When free elections of the Central Municipal Council first took place in Qatar during 1999, Madinat ash Shamal was designated the seat of constituency no. 28. It would remain the headquarters of constituency no. 28 for the next three consecutive elections until the fifth municipal elections in 2015, when it was moved to constituency no. 29 and the seat was shared by Madinat ash Shamal and Ar Ru'ays. Also included in its constituency is Abu Dhalouf, Al Jumail, Zubarah, Ain Mohammed and Al-ʽArish.

In the inaugural municipal elections in 1999, Saad Ali Al Nuaimi won the elections, receiving 33.3%, or 64 votes. The runner-up candidate was Hussain Ibrahim Al Fadhalah, whose share of the votes was 18.2%, or 35 votes. Voter turnout was 87.7% Al Nuaimi retained his seat in the 2002, 2007 and 2011 elections. In the 2015 elections, Nasser Hassan Al-Kubaisi was elected constituency representative.

==Qatar National Master Plan==
The Qatar National Master Plan (QNMP) is described as a "spatial representation of the Qatar National Vision 2030". As part of the QNMP's Urban Centre plan, which aims to implement development strategies in 28 central hubs that will serve their surrounding communities, Madinat ash Shamal has been designated a Town Centre, which is the third-highest designation. It is the only Urban Centre in the municipality.

PROBLEMS AND TASKS
a: According to the text on Madinat ash Shamal, who was elected constituency representative in the 2015 elections?
b: List the places the text on Madinat ash Shamal says are also included in its constituency, apart from the two seats.
c: Pick up the text on Madinat ash Shamal after its final sentence and keep writing.
The records have no connection to the text on Madinat ash Shamal.

ENTRIES SHOWN
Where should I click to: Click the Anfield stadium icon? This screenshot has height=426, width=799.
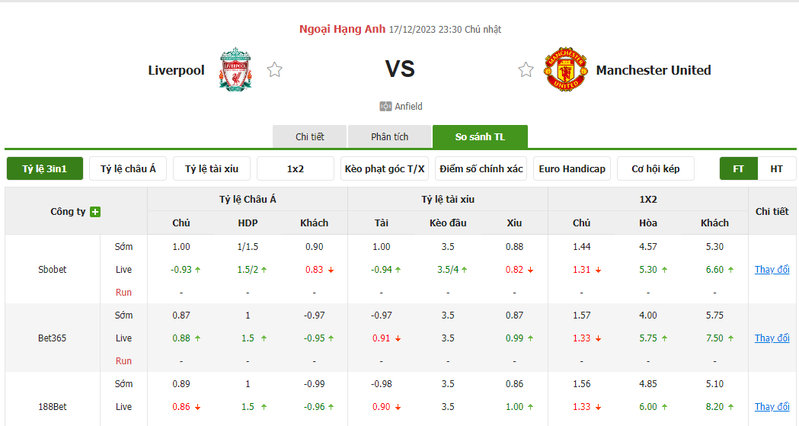click(385, 106)
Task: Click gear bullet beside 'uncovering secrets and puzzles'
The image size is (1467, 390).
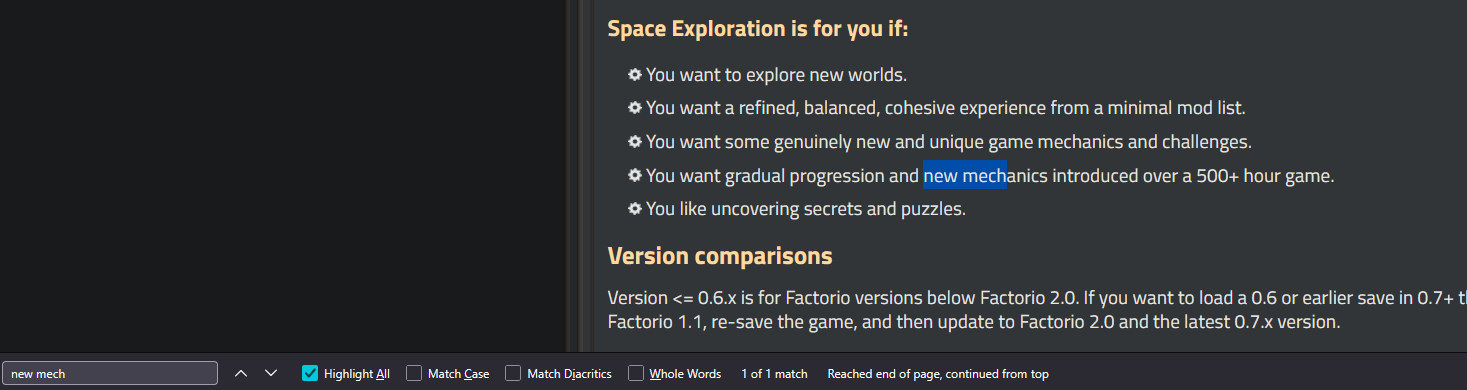Action: (x=634, y=209)
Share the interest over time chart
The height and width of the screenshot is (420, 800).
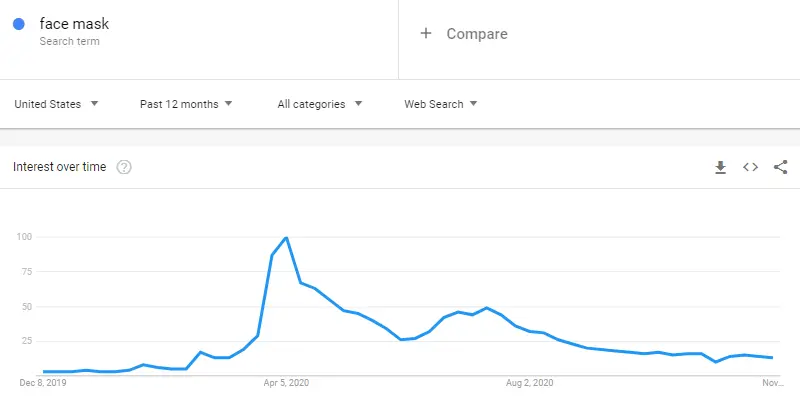pyautogui.click(x=780, y=167)

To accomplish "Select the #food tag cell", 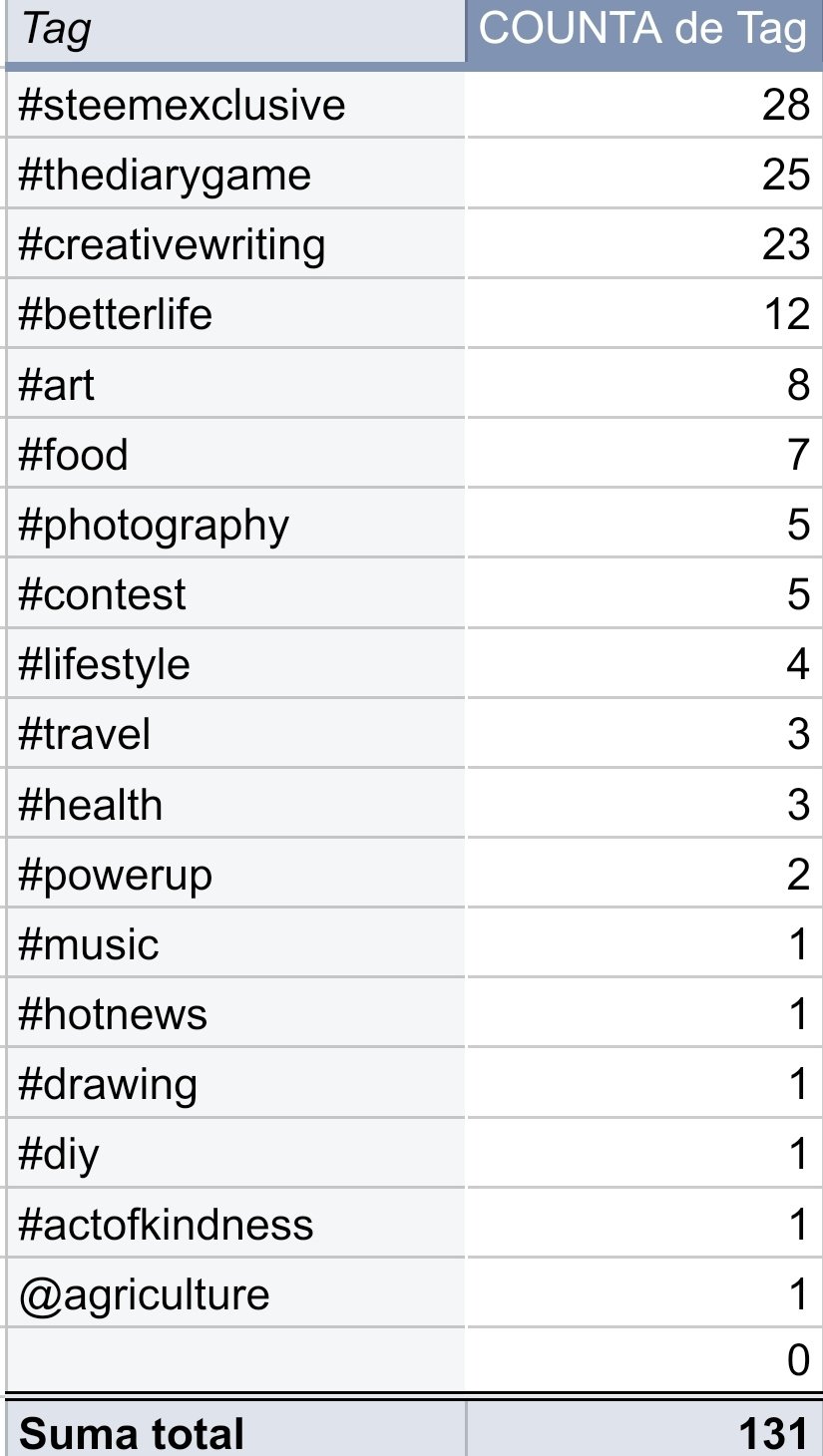I will [235, 454].
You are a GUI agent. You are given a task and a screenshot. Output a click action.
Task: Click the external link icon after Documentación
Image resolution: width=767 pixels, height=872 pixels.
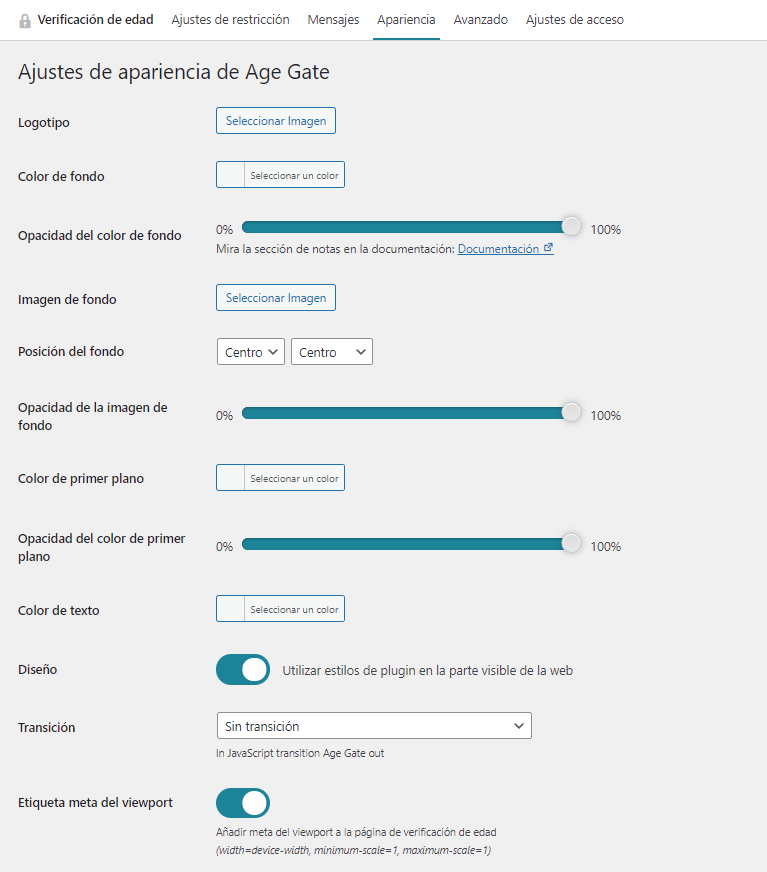[548, 247]
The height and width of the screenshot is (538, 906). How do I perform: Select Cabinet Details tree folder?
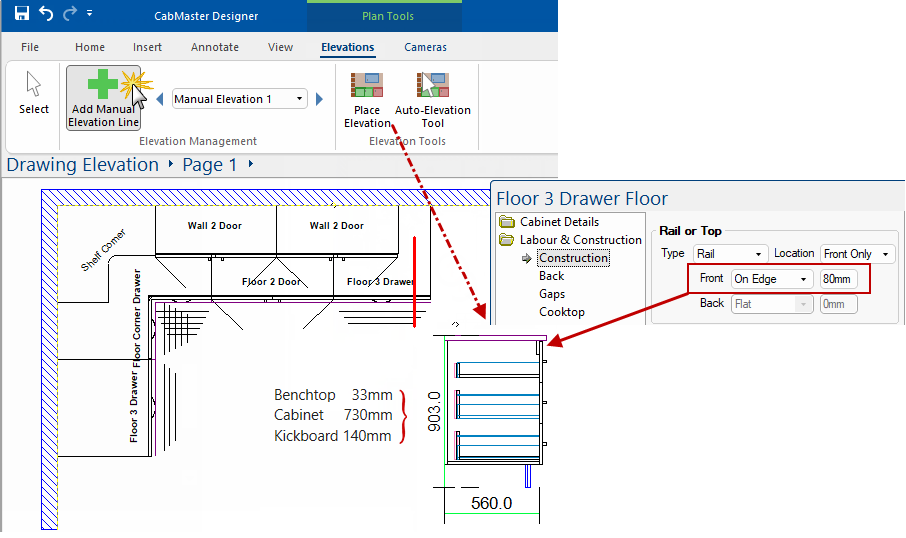tap(559, 222)
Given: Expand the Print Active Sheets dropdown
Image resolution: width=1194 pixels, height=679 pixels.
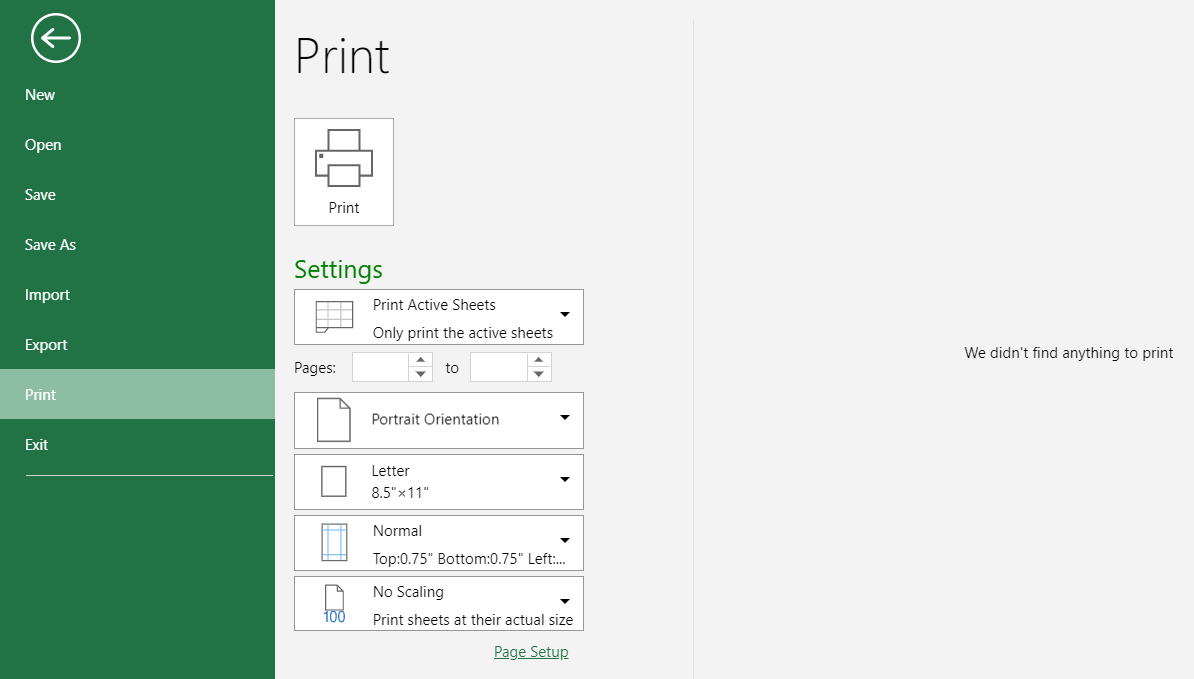Looking at the screenshot, I should [565, 314].
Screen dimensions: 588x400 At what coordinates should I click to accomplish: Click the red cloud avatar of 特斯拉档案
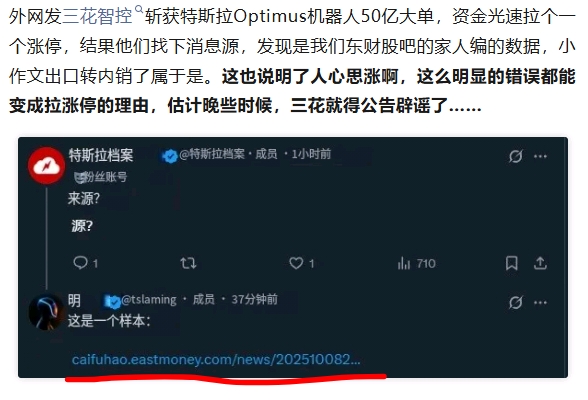[46, 165]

EXPECTED OUTPUTS
a: Nasser Hassan Al-Kubaisi

b: Abu Dhalouf, Al Jumail, Zubarah, Ain Mohammed, Al-ʽArish

c:
Al Shamal Town Centre will be located at the midpoint of Madinat ash Shamal and its two neighboring settlements of Abu Dhalouf and Al Ruwais. The plan will focus on upgrading Al Ruwais Port, increasing tourism to the area, and preserving the coastal ecosystem. New mixed-use developments will be constructed to meet the commercial needs of the residents of the aforementioned settlements. Some of the planned buildings include a post office, a 123,965 m2 botanical garden, a theme park, a ladies club, a social centre, a new municipal office, and three new schools.